Start of Provided passage
Why it’s essential we take a stand now over USS
This is a USSbrief, published on 24 September 2019, that belongs to the OpenUPP (Open USS Pension Panel) series. The author is a USS scheme member, a member of the University of Sheffield USS Working Group, a UCU-elected JNC member (June 2018-present), and is writing in a personal capacity.
With member contribution rates into the Universities Superannuation Scheme (USS) set to begin their climb upwards, it is clear that the existential threat to the scheme has not gone away. The Joint Expert Panel’s first report has been all but ignored, and the good faith union members put into a solution based on expertise, evidence, and reflection has been cast aside. As it becomes all but certain that we will see our guaranteed pensions disappear over the next two years without further strike action, I set out in this USSbrief why I believe it is essential we act now.
Autumn 2018–spring 2019: an opportunity missed and a shift of power
In September 2018, I was present at a meeting of the Joint Negotiating Committee (JNC) when Joanne Segars, chair of the Joint Expert Panel (JEP), unveiled the findings from the panel’s first report. The relief from both the union and employer representatives was palpable: with the sky-high contribution rates being demanded by USS deemed an artefact of a flawed valuation, a negotiated solution appeared to be in sight. It was clear that there should be no need for a return to industrial action.
By October 2018, with the JEP report still fresh, UCU’s position vindicated, and further flaws found in the logic of USS’s infamous Test 1 (see USSbriefs58), there was a brief passage of time when UCU were ‘top dog’ in the JNC discussions: USS were on the ropes, and Universities UK (UUK), also stung by the JEP report, were looking for a way out.
The JEP report should have marked a turning point in the years-long dispute, in which evidence, discussion and collaboration would lead the way to finding a mutual settlement. Yet this would be to overlook the role those running the pension scheme. Under CEO Bill Galvin, USS do not do evidence-based discussion, nor do they value collaboration. A swift resolution to the 2017 valuation, based on discussion around the JEP’s recommendations, was lost.
End of Provided passage
Tasks to complete.
**A)** Reproduce the USS brief word for word, from "By October 2018, with" down to "for a way out.".
**B)** Answer these questions from the USS brief:
(i) On what date was the USSbrief published?
(ii) Who chaired the Joint Expert Panel?
(iii) Who is named as CEO of USS?
**C)** In one to three sentences, explain why the USS brief says that in September 2018 there seemed to be no need for a return to industrial action.
The data that comes next is from a different source than the USS brief.
Start of Extracted entries
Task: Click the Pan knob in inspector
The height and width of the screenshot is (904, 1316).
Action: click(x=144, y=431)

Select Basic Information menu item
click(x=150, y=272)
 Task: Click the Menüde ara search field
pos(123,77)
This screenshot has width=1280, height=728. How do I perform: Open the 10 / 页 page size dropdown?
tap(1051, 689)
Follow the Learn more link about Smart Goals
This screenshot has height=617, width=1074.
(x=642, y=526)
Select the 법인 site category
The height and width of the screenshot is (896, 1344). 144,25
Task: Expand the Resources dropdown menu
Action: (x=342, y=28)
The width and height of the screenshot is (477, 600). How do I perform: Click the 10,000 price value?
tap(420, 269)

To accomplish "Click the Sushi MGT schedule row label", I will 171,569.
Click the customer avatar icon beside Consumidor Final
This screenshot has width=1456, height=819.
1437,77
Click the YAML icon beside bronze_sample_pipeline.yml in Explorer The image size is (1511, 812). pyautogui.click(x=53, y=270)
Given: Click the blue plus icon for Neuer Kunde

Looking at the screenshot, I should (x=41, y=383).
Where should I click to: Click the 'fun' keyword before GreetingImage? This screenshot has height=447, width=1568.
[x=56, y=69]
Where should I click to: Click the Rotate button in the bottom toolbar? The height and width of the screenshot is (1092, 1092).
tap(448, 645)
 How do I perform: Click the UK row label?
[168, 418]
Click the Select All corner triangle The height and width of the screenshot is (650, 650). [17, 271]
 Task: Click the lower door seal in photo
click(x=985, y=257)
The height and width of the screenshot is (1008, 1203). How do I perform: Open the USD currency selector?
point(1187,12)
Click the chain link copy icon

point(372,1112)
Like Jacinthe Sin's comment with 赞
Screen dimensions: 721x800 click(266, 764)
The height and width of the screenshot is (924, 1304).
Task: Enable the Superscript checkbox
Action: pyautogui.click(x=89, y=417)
End of Extracted entries
Outputs by task.
**A)**
By October 2018, with the JEP report still fresh, UCU’s position vindicated, and further flaws found in the logic of USS’s infamous Test 1 (see USSbriefs58), there was a brief passage of time when UCU were ‘top dog’ in the JNC discussions: USS were on the ropes, and Universities UK (UUK), also stung by the JEP report, were looking for a way out.

**B)**
(i) 24 September 2019
(ii) Joanne Segars
(iii) Bill Galvin

**C)** The Joint Expert Panel's first report judged the sky-high contribution rates demanded by USS to be an artefact of a flawed valuation. This brought relief to both union and employer representatives, and a negotiated solution appeared to be in sight.